I've been writing an implementation on and off for a while now. The general
idea is as follows:

The botnet client connects to "n" Bitcoin nodes. If the same transaction is
relayed by ceil(n/2) nodes, then we say that transaction is "confirmed" and
examines the transaction to see if it's sent from botmaster's address (in fact
we don't even have to use the botmaster's address, with BIP-0032
([https://github.com/bitcoin/bips/blob/master/bip-0032.mediawi...](https://github.com/bitcoin/bips/blob/master/bip-0032.mediawiki)),
we can use related public keys)

You don't even have to use transactions ("tx" messages), you can use the block
messages if you are willing to tolerate an (on average) 10 minute delay, this
would drastically reduce the network traffic sent/received by the botnet
client.

But these guys forced my hand, so I suppose I'll have to release what I have
so far.

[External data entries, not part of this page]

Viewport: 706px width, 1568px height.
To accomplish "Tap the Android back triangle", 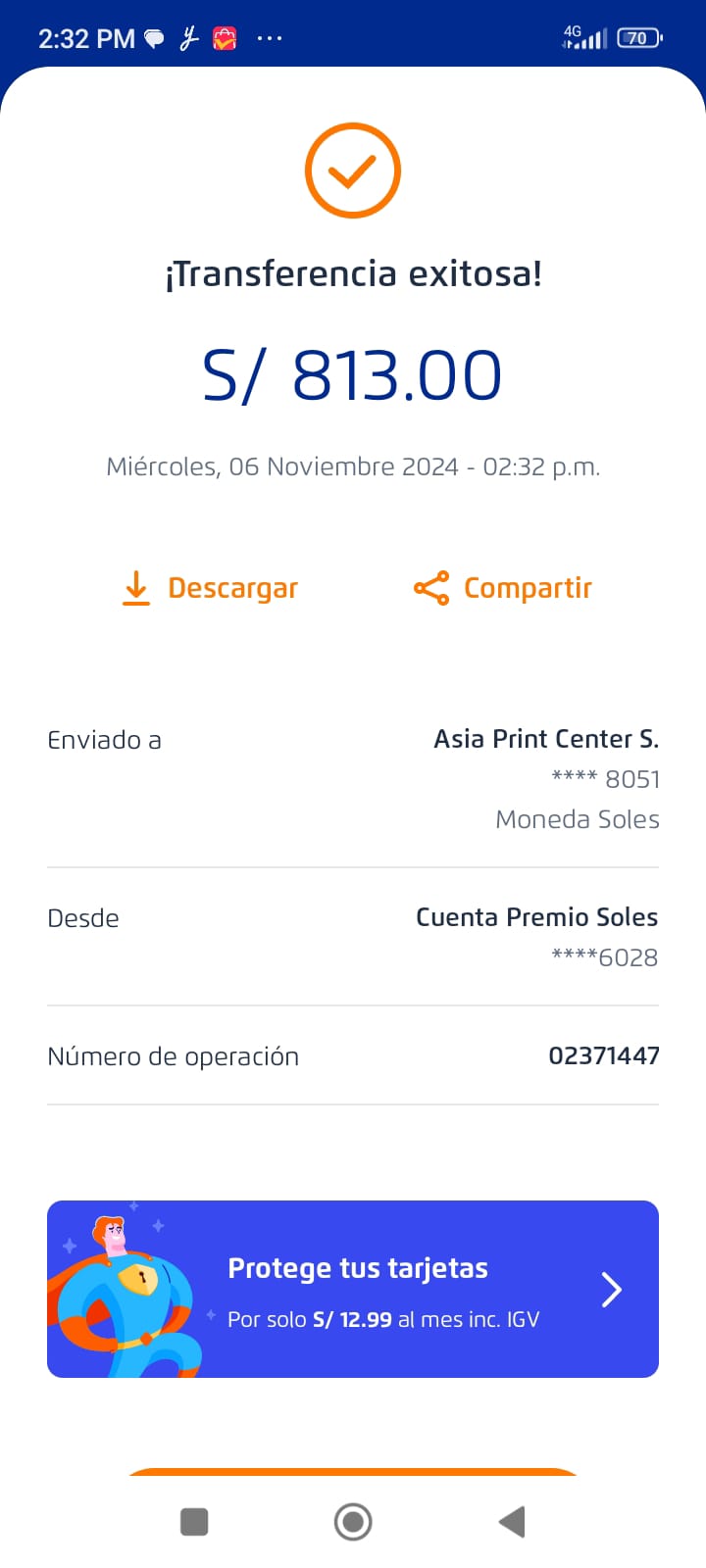I will (x=512, y=1522).
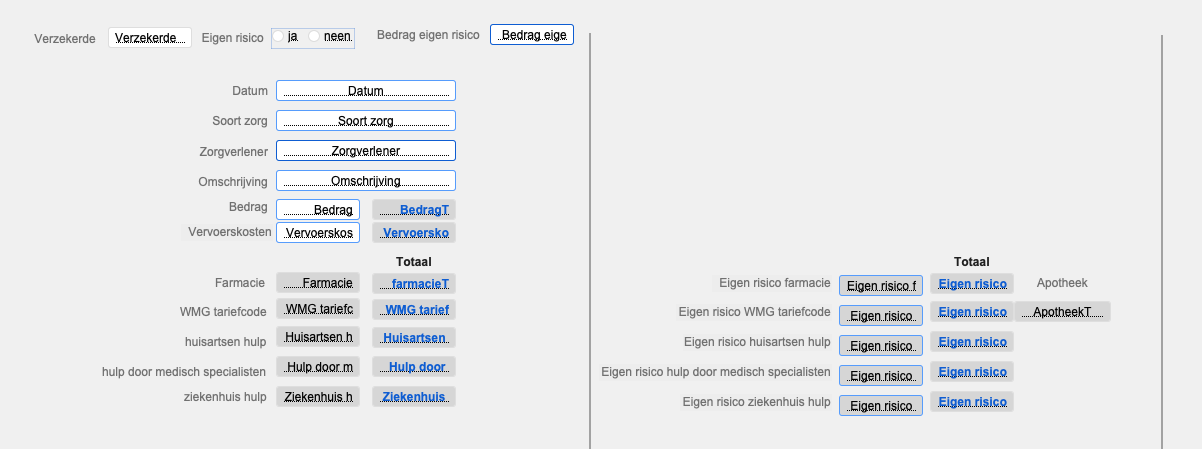Click the ApotheekT field

1062,312
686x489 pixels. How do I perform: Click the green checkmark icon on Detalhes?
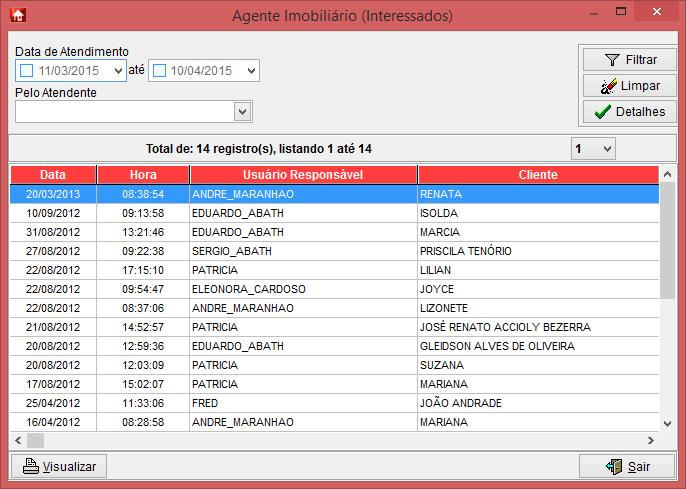[x=601, y=112]
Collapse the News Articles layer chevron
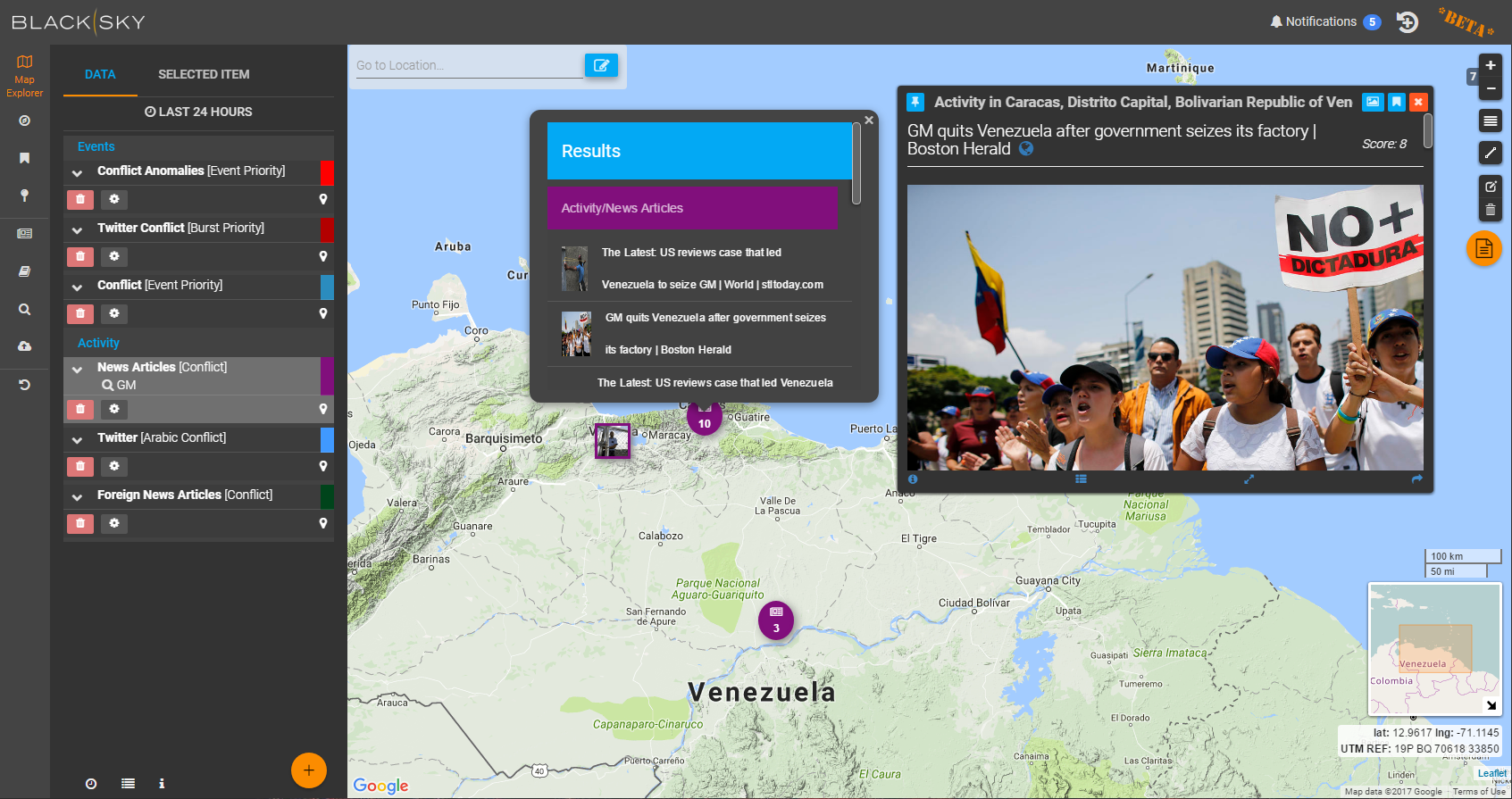 coord(78,369)
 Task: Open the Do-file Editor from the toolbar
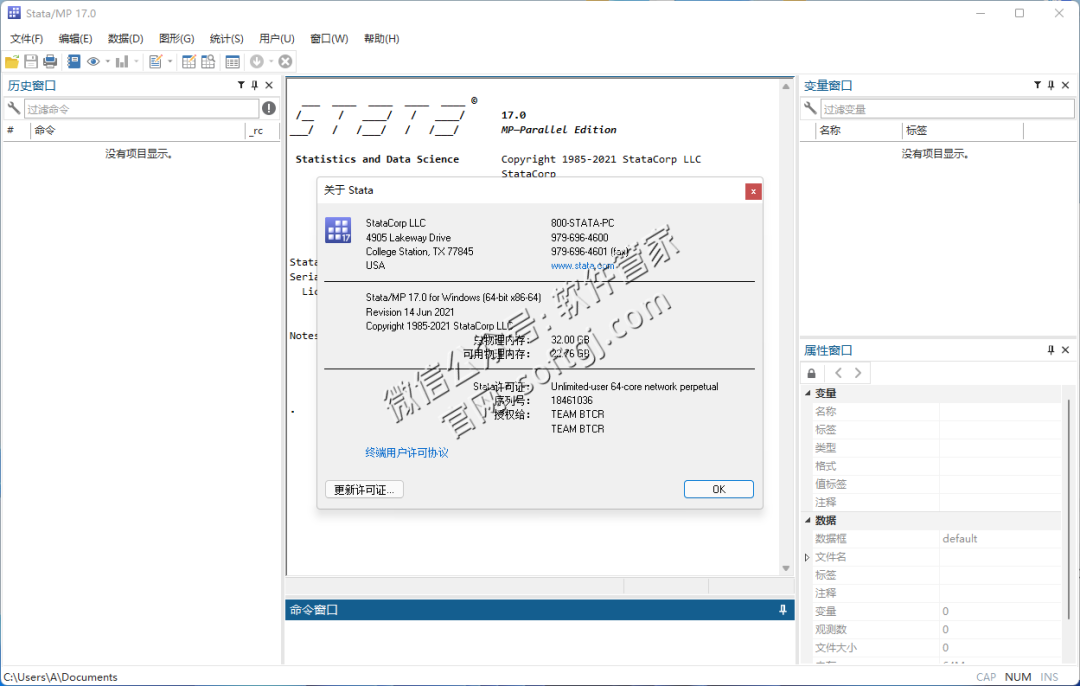(x=156, y=61)
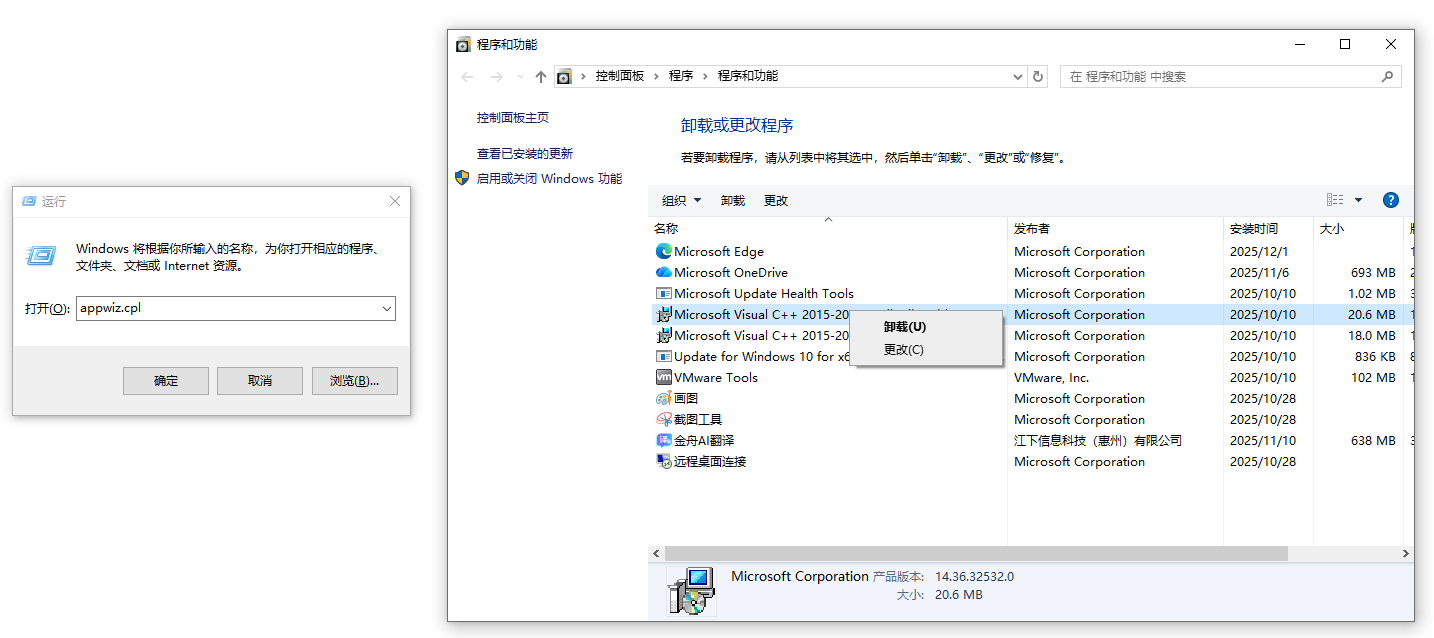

The current botcoin client (c++11 with boost::asio) connects to the
network, and gets transactions. Data extraction from transactions is
unfinished. The current problem I'm working on is making sure that people
cannot easily scan the Blockchain to look for c&c transactions. This can
easily be done by encrypting the messages with a client specific key. However,
I would like to have perfect forward secrecy, that is, suppose a sample client
was obtained by researchers, past c&c messages should not be able to be
decrypted (otherwise the blockchain contains a log of all of your C&C
messages).

[link redacted]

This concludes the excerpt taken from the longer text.